EXCERPT TO READ:
· · · · ·
Advanced Child Life Practice Track
When a Caregiver is Terminally Ill: Helping Families Navigate End-of-Life Conversations – Mackenize Liberta, MA, CCLS, GC-C
This presentation explores how to support adult patients with terminal illness in discussing death and dying with their children. It highlights the challenges care teams face in guiding these conversations and emphasizes the importance of developmentally appropriate communication. Participants will learn practical strategies and gain tools to help families navigate these difficult discussions with greater confidence and support
Unmasking the Mysteries: How to Talk with Children about What Happens at a Funeral Home – Becky Lomaka, MA, CT, FT
Communicate a summary of the options, choices and decisions client families will face when making funeral or other memorial arrangements, including an understanding of the basics of cremation, embalming, and other procedures related to end-of-life care. Provide practical tools for Child Life Specialists when talk with children about what happens at a funeral home.
Addressing Palliative and End-of-Life Disparities for Hispanic, Spanish-Speaking Children with Cancer – Dr. Katie Gradick, MD, MHS
Hispanic, particularly Spanish-preferring, families of children with poor prognosis cancers report disparities compared with non-Hispanic families, including inconsistent interpreter use, inappropriate use of bilingual children as interpreters, confusion about prognosis and treatment, perceived discrimination, and inadequate end of life anticipatory guidance. This session presents qualitative data from families about their experiences at a tertiary children’s hospital in the Intermountain west, and outlines opportunities for addressing these disparities.
Don’t Forget About Us: Father’s Experience in Caring for Children with Life-Limiting Diagnoses and Interventions to Ensure Involvement. – Thuy Uyen Vo, MSW, LSW & Scott Adair Cox, MSW, LCSW, Doctoral Student, ELNEC Trainer, EMDR and CCTP II Trained, Grief Trained, RBT Trained, Triple P and Nurturing Families Trained.
Fathers' involvement in their child's medical journey is influenced by numerous expectations and responsibilities. These variables impact their physical and emotional availability when caring for a child diagnosed with a life-limited condition. This presentation will provide a literature review on father's role and experience caring for children involved in hospice and palliative care. This presentation will also provide strategies to understand the father's needs, encourage their involvement in their child's medical journey, and discuss interventions to support their emotional needs through this process.
· · · · ·
[Collected data entries]

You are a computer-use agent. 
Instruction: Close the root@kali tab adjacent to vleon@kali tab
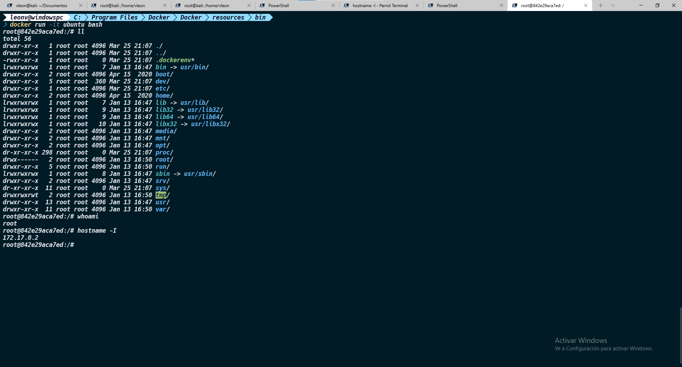[x=165, y=5]
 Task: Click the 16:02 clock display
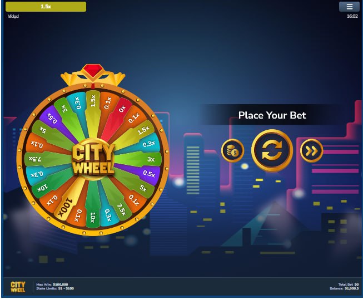pyautogui.click(x=352, y=16)
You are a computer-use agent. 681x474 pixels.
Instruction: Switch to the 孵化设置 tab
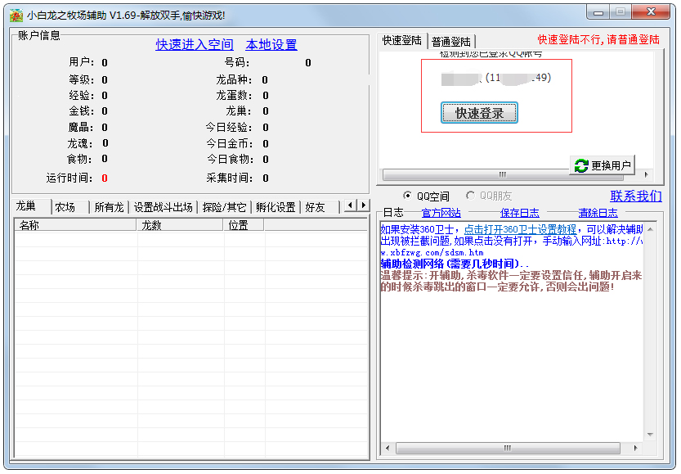pos(275,207)
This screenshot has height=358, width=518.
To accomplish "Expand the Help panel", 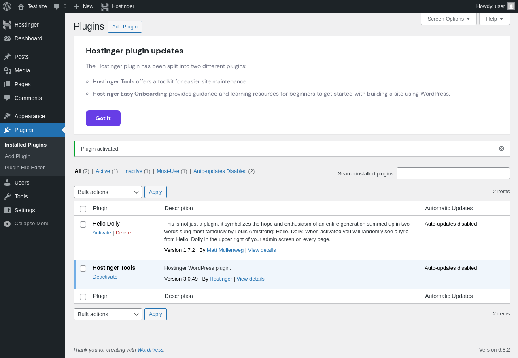I will click(494, 19).
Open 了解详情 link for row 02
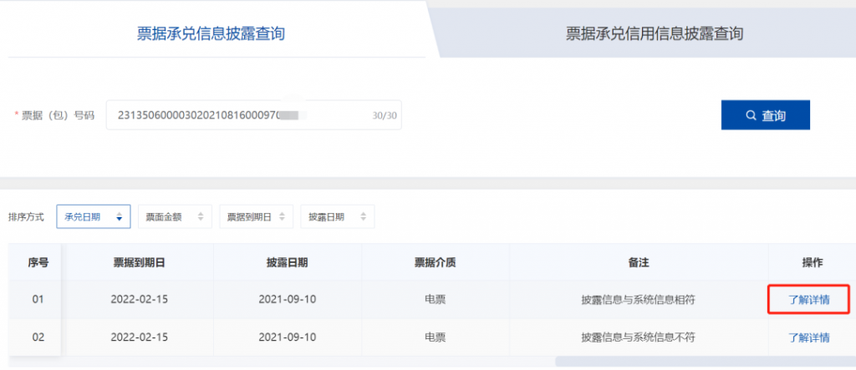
· · · · ·
TASK ITEM A:
Please list the names of all the presenters given in the track program.
TASK ITEM B:
From the track program, extract the passage that begins at the words "Don’t Forget About" and stops after "Nurturing Families Trained.".

RESPONSE A:
Mackenize Liberta
Becky Lomaka
Katie Gradick
Thuy Uyen Vo
Scott Adair Cox

RESPONSE B:
Don’t Forget About Us: Father’s Experience in Caring for Children with Life-Limiting Diagnoses and Interventions to Ensure Involvement. – Thuy Uyen Vo, MSW, LSW & Scott Adair Cox, MSW, LCSW, Doctoral Student, ELNEC Trainer, EMDR and CCTP II Trained, Grief Trained, RBT Trained, Triple P and Nurturing Families Trained.